For the photography lovers, there’s Camera – Centro Italiano per la Fotografia: 2.000 square meters, the renewed interiors of what once was the first Italian public school, all devoted «to photography as a language, a form of documentation and artistic expression, with the objective to valorize and promote Italian photography».
More than anything else, anyway, our advice is to just walk around Turin’s historical center, to admire the beauty of its palaces, the preciousness of its squares, its chessboard-like street organization, full of shops, restaurants and historic cafès.
WHERE TO SLEEP
One of the most beautiful hotels in the city is surely the Turin Palace Hotel. This recently renovated hotel features luxurious comforts, extreme cleanliness, design interiors and a great restaurant. Recommended for both business and leisure travelers.
Another option for accommodation is NH Hotel Torino Piazza Carlina at number 15 of Piazza Vittorio. NH Hotels is a well-known chain undoubtedly more business-oriented, but we tell you about this hotel for the excellent renovation of the ancient Regio Albergo di Virtù that stood there before and its enviable location in the town center. Completely restructured and reorganized in its spaces, the NH hotel presents a modern and minimal design with some architectural touches reminding the austerity of its past.
WHERE TO EAT
A must for those visiting the city is certainly the Berbel, a refined restaurant with large tables and contemporary furnishings. It is the kingdom of Nicola di Tarsia that, through a balanced play of tradition and modernity accompanied by an impeccable service, gives us a quality of a Michelin-starred restaurant. The menu is vast and interesting with magical dishes such as rabbit tortelli with peppers and anchovies, spinach and lemongrass risotto, Piedmontese veal with pumpkin cream and Irish coffee caviar or the black Nebrodi pig. Amouses bouche, small pastries, homemade breads and breadsticks accompany this excellent and elegant dinner.
Contesto Alimentare, on the other hand, has a small and very quiet ambient, furnished in a simple and effective way. The Contesto is born from the ideas and travels of the owners who love to create dishes where you can feel the flavors of tradition and territory from homemade pasta, to the selection of local cheeses, although often we can find ingenious and bold creations, entirely new and original . Needless to say, the result is more than successful and the restaurant deserves a visit. Just to tease your curiosity: hazelnut and calf tortelli, rabbit roulade in casserole with black stewed cabbage, marinated and baked duck with radicchio and persimmon, guinea fowl salad with pomegranate, pistachios, roses and cabbage.
Don’t forget to taste a sandwich: the best place to have one is the Caffè Mulassano in Piazza Castello, where it was invented in 1926 by Angela and Onorino Nebiolo, who once decided to remove the crust from toast to make it softer and lighter.

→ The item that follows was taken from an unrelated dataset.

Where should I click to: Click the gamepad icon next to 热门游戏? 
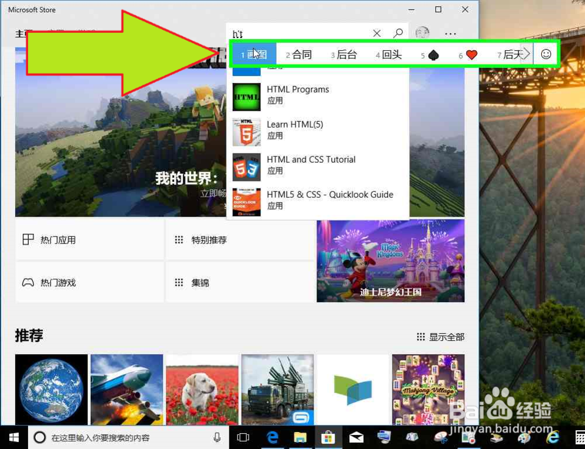click(x=28, y=282)
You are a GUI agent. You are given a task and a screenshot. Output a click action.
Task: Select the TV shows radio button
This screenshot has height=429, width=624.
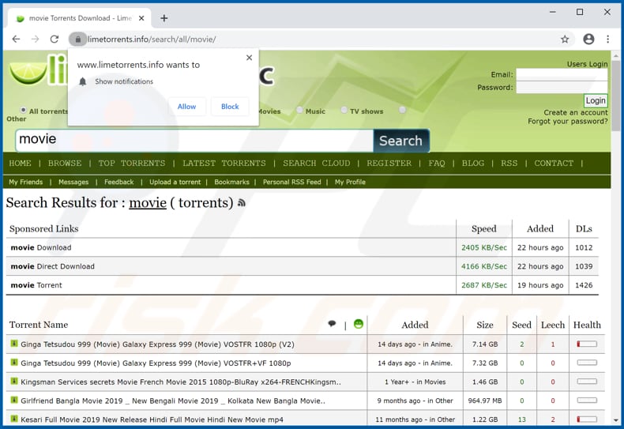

Going down to the Po, between Piazza Bodoni, via Mazzini, Via della Rocca and via dei Mille, it is easy to find interesting and somewhat quiet places that deserve a stopover. Among them are the Bagni Paloma, an old garage where everything you see is on sale, even display furniture and decorations. Mainly it is a clothing store: designers and brands are carefully selected from France to Germany to Japan without forgetting Italian excellencies. Crafted shoes, fine fabrics, knit wool, leather goods and much more.
Before your return home, if you want to buy souvenirs for you and your friends, make a stop at Toc: a small but wonderful chocolate-shop and workshop. Handmade and organic chocolates, but these adjectives are perfect to define not only the product of the work but also the working method of the two young owners, Paul and Mary, with their desire to create something unique and memorable for our taste buds. As they tell us, “chocolate is not just one thing, there are many versions of it, and here you can enjoy the traditional pralines, the dragées, customized tablets, but also mousses, ice creams and, to finish sweetly, the gelées . In short, do not leave Turin without having tried at least one “toc” (touch in dialect) of artisanal chocolate.